OCR Configuration for Advanced Reading

IronOCR provides advanced scan reading methods such as ReadPassport, ReadLicensePlate, and ReadPhoto that go beyond standard OCR. These methods are powered by the IronOcr.Extensions.AdvancedScan package. To fine-tune how these methods process text, IronOCR exposes the TesseractConfiguration class, giving developers full control over character whitelisting, blacklisting, barcode detection, data table reading, and more.

This article covers the TesseractConfiguration properties available for advanced reading and practical examples for configuring OCR in real-world scenarios.

Quickstart: Restrict OCR Output to a Character Whitelist

Set WhiteListCharacters on TesseractConfiguration before calling Read. Any character not in the whitelist is silently dropped from the result, eliminating noise without any post-processing.

  1. Install IronOCR with NuGet Package Manager

    PM > Install-Package IronOcr
  2. Copy and run this code snippet.

    var result = new IronTesseract() { Configuration = new TesseractConfiguration { WhiteListCharacters = "ABCDEFGHIJKLMNOPQRSTUVWXYZ0123456789- " } }.Read(new OcrInput("image.png")); Console.WriteLine(result.Text);
  3. Deploy to test on your live environment

    Start using IronOCR in your project today with a free trial

    arrow pointer


TesseractConfiguration Properties

The TesseractConfiguration class provides the following properties for customizing OCR behavior.
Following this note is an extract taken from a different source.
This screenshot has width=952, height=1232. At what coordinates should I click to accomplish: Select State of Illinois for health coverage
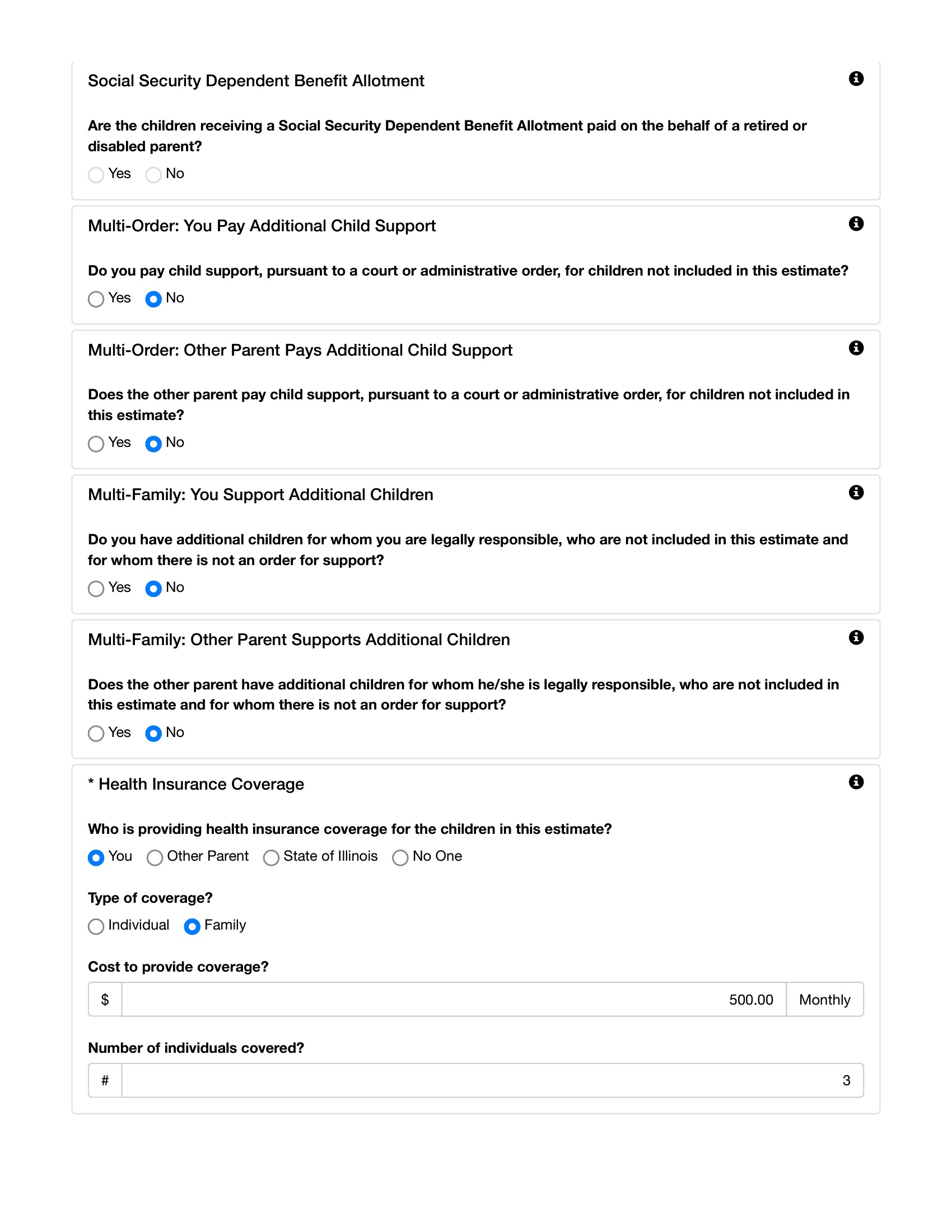click(271, 858)
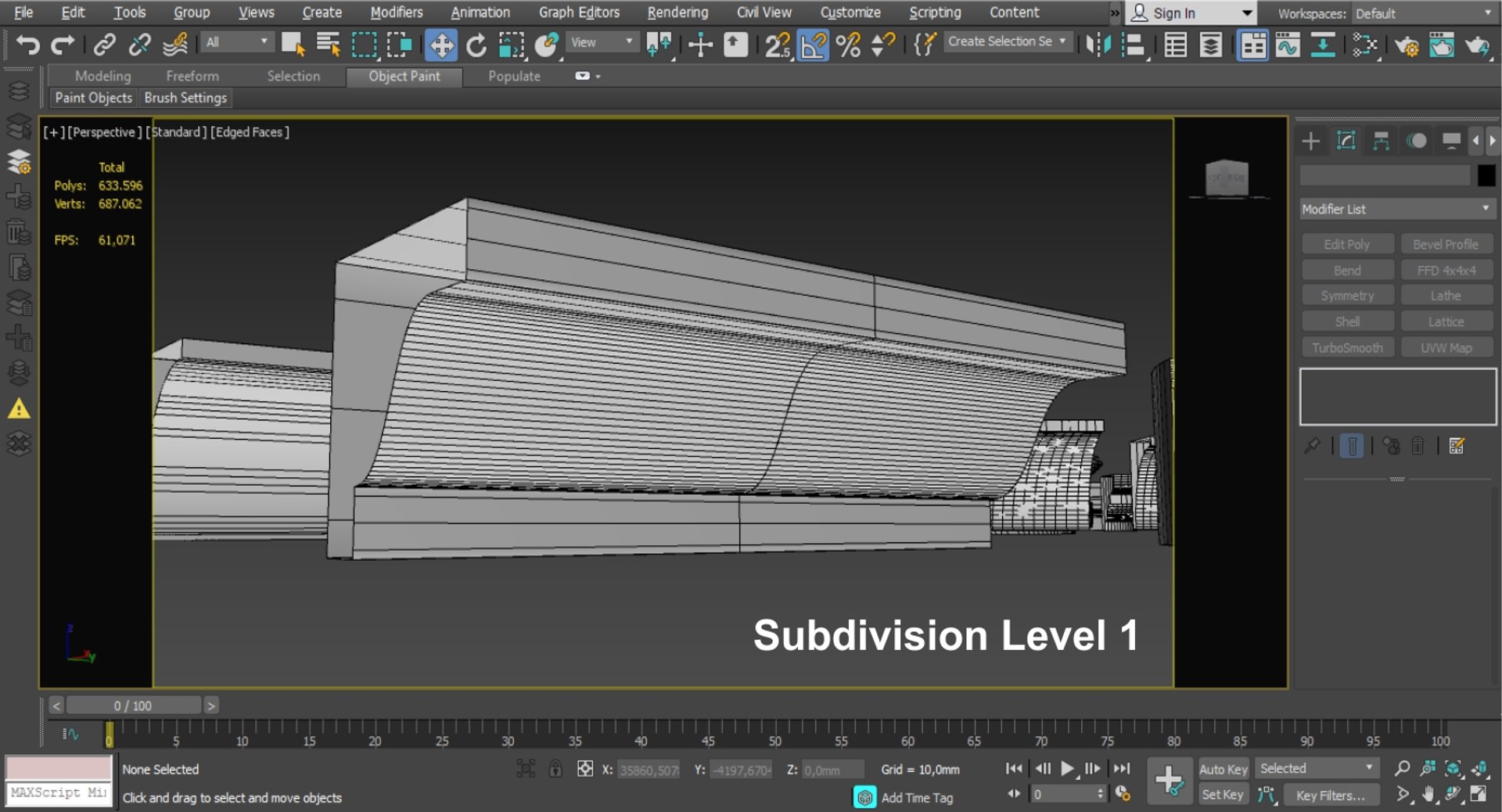The width and height of the screenshot is (1502, 812).
Task: Toggle Auto Key animation mode
Action: click(x=1223, y=769)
These are set through IronTesseract.Configuration.

Property Type Description
WhiteListCharacters string Only characters present in this string will be recognized in the OCR output. All other characters are excluded.
BlackListCharacters string Characters in this string are actively ignored and removed from the OCR output.
ReadBarCodes bool Enables or disables barcode detection within the document during OCR processing.
ReadDataTables bool Enables or disables table structure detection within the document using Tesseract.
PageSegmentationMode TesseractPageSegmentationMode Determines how Tesseract segments the input image. Options include AutoOsd, Auto, SingleBlock, SingleLine, SingleWord, and more.
RenderSearchablePdf bool When enabled, OCR output can be saved as a searchable PDF with an invisible text layer.
RenderHocr bool When enabled, OCR output includes hOCR data for further processing or export.
TesseractVariables Dictionary<string, object> Provides direct access to low-level Tesseract configuration variables for fine-grained control. See the full list of Tesseract variables.
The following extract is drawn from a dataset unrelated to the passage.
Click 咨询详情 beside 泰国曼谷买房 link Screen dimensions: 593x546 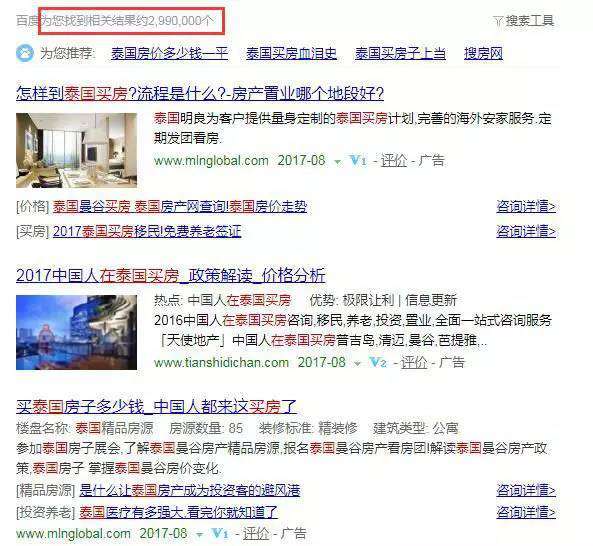(526, 206)
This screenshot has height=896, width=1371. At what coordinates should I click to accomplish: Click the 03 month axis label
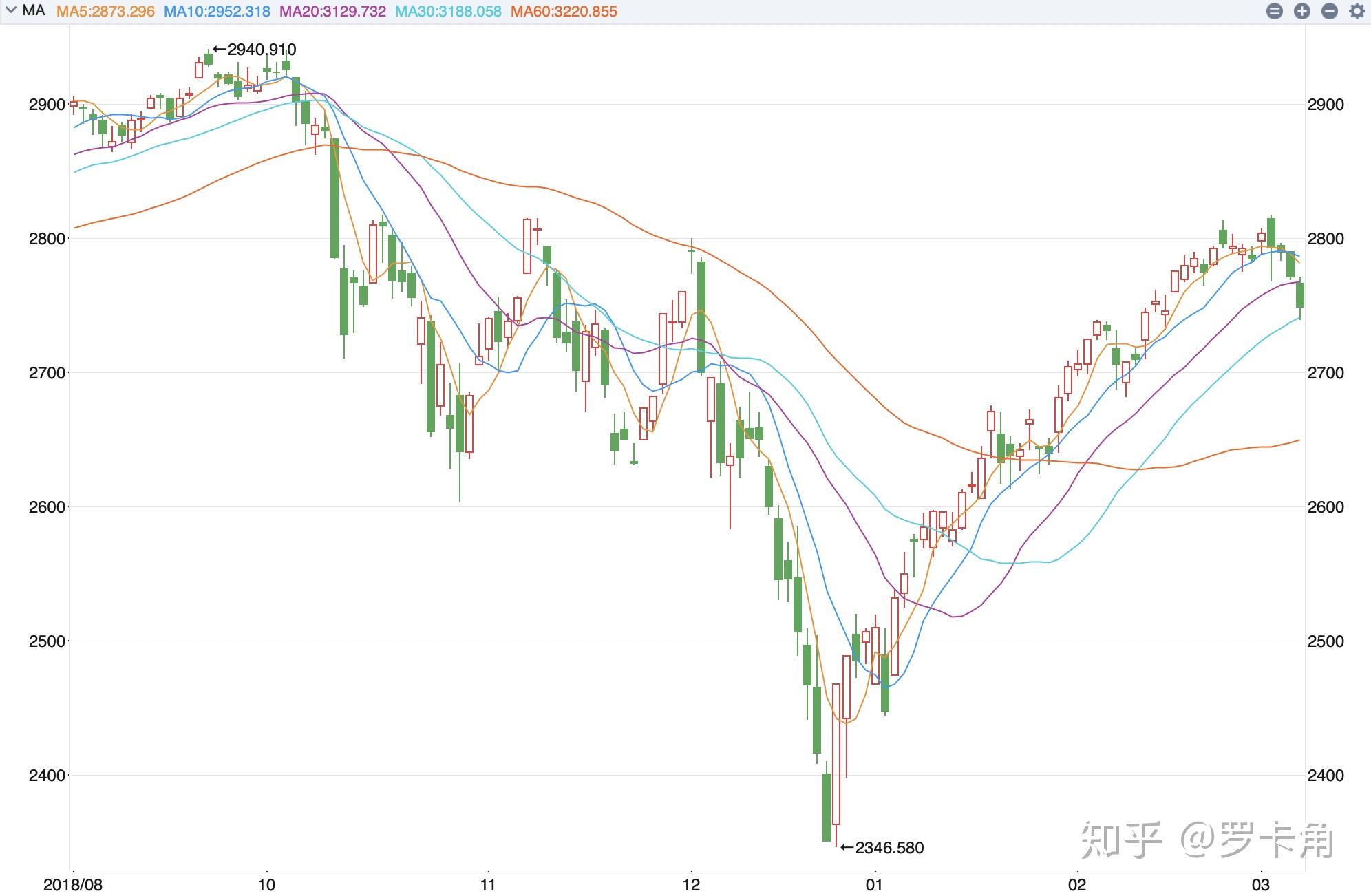coord(1261,884)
The TesseractVariables dictionary goes further still, exposing hundreds of underlying Tesseract engine parameters for cases where the high-level properties are not sufficient.

The examples below demonstrate each property group, starting with character whitelisting.

Setting Up a Character Whitelist for License Plates

A common use case for WhiteListCharacters is restricting OCR output to only the characters that can appear on a license plate: uppercase letters, digits, hyphens, and spaces. This eliminates noise and improves accuracy by telling the engine to ignore anything outside the expected character set.

Input

The following vehicle registration record contains a mix of uppercase text, lowercase text, special symbols (@, $, #, |, ~, ^, *), and punctuation.

Vehicle registration record with mixed characters for OCR whitelist demonstration

BlackListCharacters supplements the whitelist by actively excluding known noise symbols like `, ~, @, #, $, %, &, and *.

:path=/static-assets/ocr/content-code-examples/how-to/ocr-configurations-for-advanced-reading.cs
using IronOcr;

// Initialize the Tesseract OCR engine
IronTesseract ocr = new IronTesseract();

ocr.Configuration = new TesseractConfiguration
{
    // Whitelist only characters that appear on license plates
    WhiteListCharacters = "ABCDEFGHIJKLMNOPQRSTUVWXYZ0123456789- ",

    // Blacklist common noise characters
    BlackListCharacters = "`~@#$%&*",
};

var ocrInput = new OcrInput();
// Load the input image
ocrInput.LoadImage("advanced-input.png");
// Perform OCR on the input image with ReadPhoto method
var results = ocr.ReadPhoto(ocrInput);

// Print the filtered text result to the console
Console.WriteLine(results.Text);
$vbLabelText   $csharpLabel

Output

OCR output showing only whitelisted license plate characters

The whitelist filtering is clearly visible in the results:

  • "Plate: ABC-1234" becomes "P ABC-1234". The lowercase word "late:" is dropped, while the plate number is preserved exactly.
  • "VIN: 1HGBH41JXMN109186" becomes "VIN 1HGBH41JXMN109186". The colon is dropped, but the uppercase VIN and full number are kept.
  • "Owner: john.doe@email.com" becomes "O". The entire lowercase email and punctuation are removed.
  • "Region: CA-90210 | Zone #5" becomes "R CA-90210 Z 5". The pipe (|) and hash (#) are removed, while the uppercase letters and numbers survive.
  • "Fee: $125.00 + tax*" becomes "F 12500". The dollar sign, decimal point, plus sign, and lowercase "tax" are all removed.
  • "Ref: ~record_v2^final" becomes "R 2". The tilde (~), underscore, caret (^), and all lowercase characters are stripped.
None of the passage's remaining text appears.